I have noticed in my recent poll and other posts lately comments about almost dreading searching for animals such as deer and elk at night. In Wi we get an early bow season starting the 3rd weekend in sept. For at least a month in the average year it is too warm to even dream of not going to look for that animal. I thought we could help each other all out just by posting our ideas and tricks that have worked for us. Hopefully this can help save some animals from being unnecasarily lost this season. Hope you don't mind, I will start.
Well to begin the best and first thing you have to know is shot placement. (do what you have to do with your equipment to be able to SEE where you hit the animal). Where did you hit the animal? This will guide everything else you do.

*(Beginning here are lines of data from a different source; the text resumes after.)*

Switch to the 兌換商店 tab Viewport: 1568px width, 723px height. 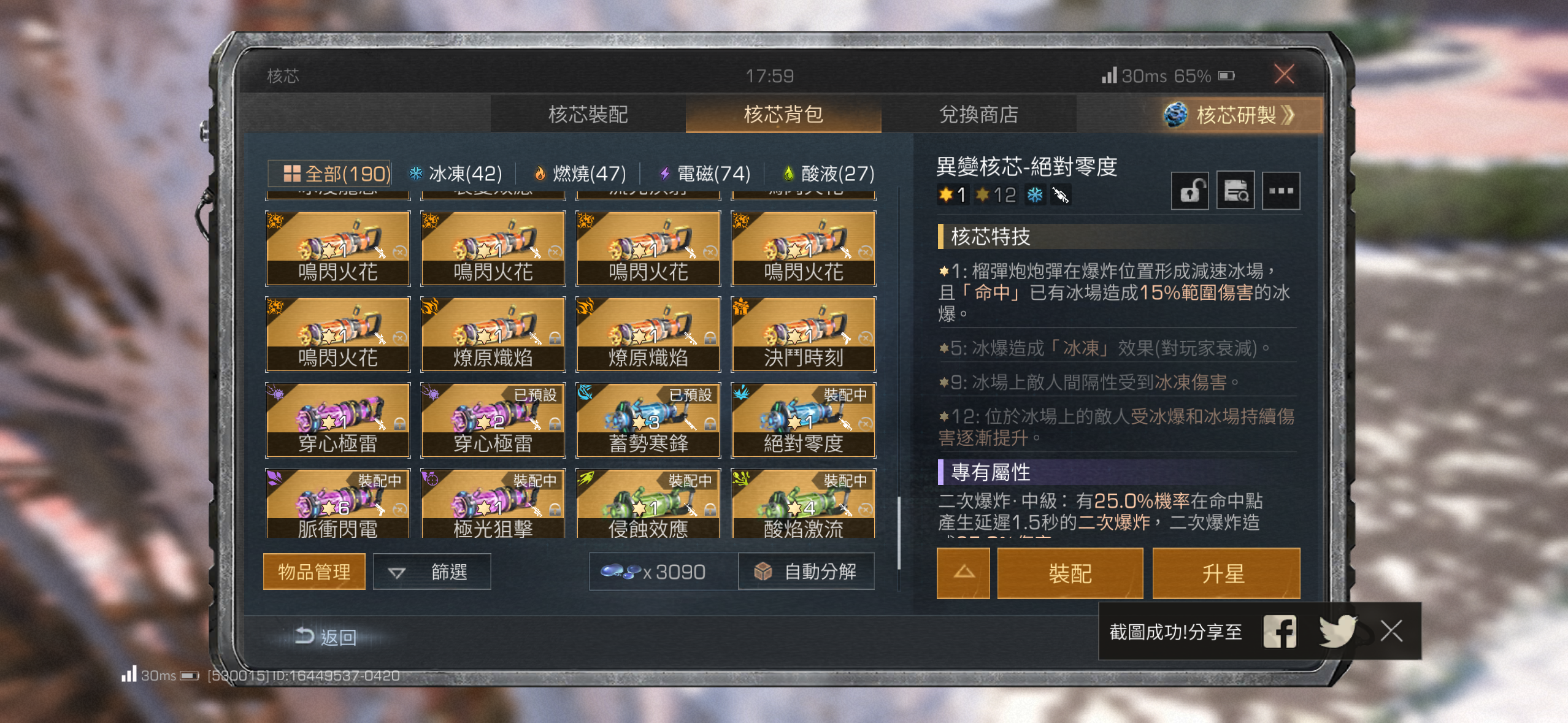(x=978, y=114)
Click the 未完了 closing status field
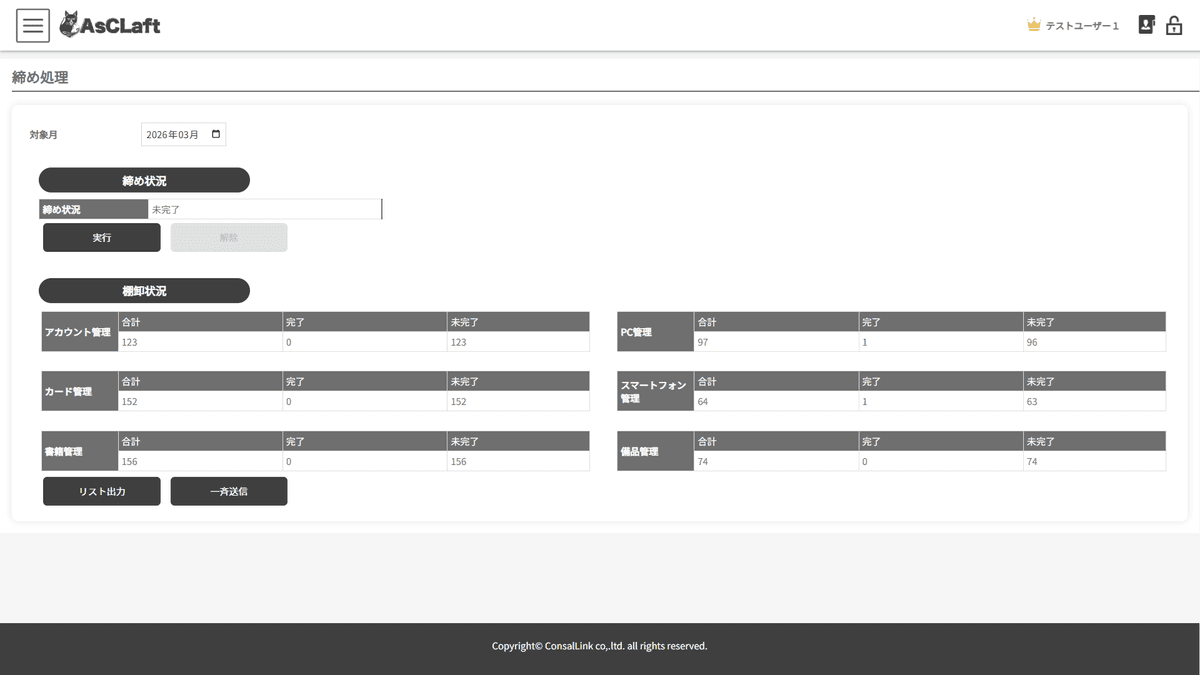The width and height of the screenshot is (1200, 675). coord(264,209)
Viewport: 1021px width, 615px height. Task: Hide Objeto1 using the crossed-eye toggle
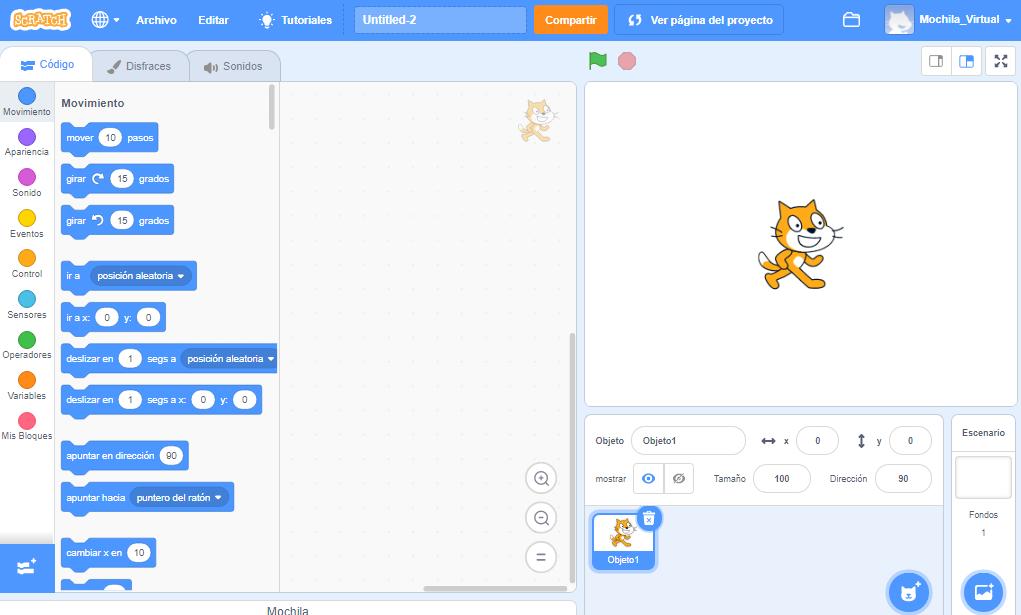(679, 478)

Tools for nite time trailing.
Lighting for body fluid searching should be a propane lantern. A flashlight is good for lighting the lantern and after the lantern is turned off. Otherwise they are near worthless except on blood trails you could follow under a full moon.
A spray bottle with peroxide. Drops of body fluid from low chest cavity and bone cutting hits can look like water on the leaves. (if this is all the body fluids you can find for even a couple hundred yards, the animal will probably live, but it may open up more, keep following untill no more trailing is possible) Peroxide will bubble if it is body fluid.
Your knife for field dressing and other peripherals you like to use. Gloves, rope, etc.
A light stick. Mark your downed animal for when you come back with help to haul it out.
A cooperative searcher. At least one is good, but if all that is available are eager kids and kid like attitudes who will walk ahead of you and make all kinds of noise, leave em home.
KNOWLEDGE - learn to read the sign. How distressed is the animal. Read up on all the articles you can on trailing wounded animals.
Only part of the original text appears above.